As a collaboration with Mercer County Community College, MRC is available to all Rider students, staff, faculty and even Lawrenceville neighbors who wish to get medical training to aid in volunteering.

The program came to Rider through Joan Liptrot, the director of Services and Civic Engagement.

Liptrot explained, “I had met someone from state emergency management at Mercer County, and we had worked together in the past in a similar setting, and so when we reconnected we began chatting, and that led to them telling me about the program and how we could do MRC here at Rider.”

 This spring will be the program’s fourth year at Rider, and it will last for eight weeks beginning Feb. 17 and ending April 7. The program will take place on the Fridays of those eight weeks from 1:30-3 p.m., and all sessions must be completed in order for participants to earn the certificate at the end.

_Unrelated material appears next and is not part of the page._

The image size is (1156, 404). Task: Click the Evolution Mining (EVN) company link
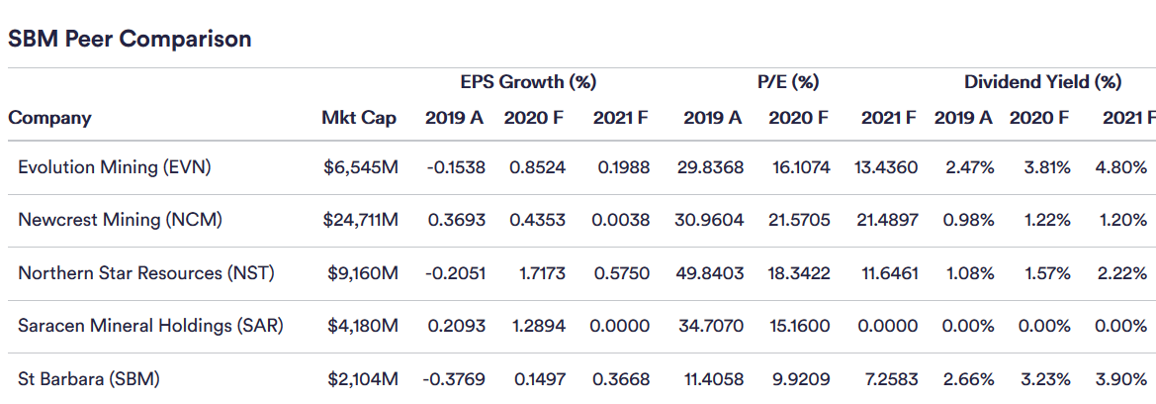click(x=115, y=167)

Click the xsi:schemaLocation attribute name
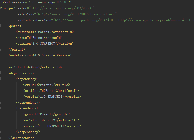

This year’s program is especially exciting because training for Naloxone, a drug that’s typically used to treat opioid overdoses, will be added. Additional training in personal and family preparedness, disaster preparedness, psychological first aid, incident command system and chemical radioactive biological and nuclear explosions training will be provided. 

This training doesn’t only apply to the Lawrenceville area. If someone decides to move to another county or state, their certifications will still be useful so long as they notify the correct departments. 

A program like this helps to create qualified and experienced volunteers. This need can be traced all the way back to events like 9/11 and Hurricane Katrina, when volunteers showed up and medical professionals were working to both complete their job and teach the volunteers what to do. The MRC was created to help bridge this gap and ensure that civilians can get necessary training in case an emergency arises.

After participants earn their certificate, their name is put into a system so that whenever the need for a volunteer arises, emails will be sent to them inquiring about their availability. 

Matthew Swinehart, a senior accounting major, helped to facilitate the MRC while Rider was fully virtual and during its first spring semester back in person.

“Being virtual presented challenges with interaction. … It was a lot more hands-on in person and helped with interaction both inside and outside the classroom,” said Swinehart.

When asked about how he got involved in the program, Swinehart said “I heard from Joan that my background working for the health department makes me a good person to lead the program, and being a Bonner already made me interested in doing it.”

Participants of the program can also earn engaged learning points this spring.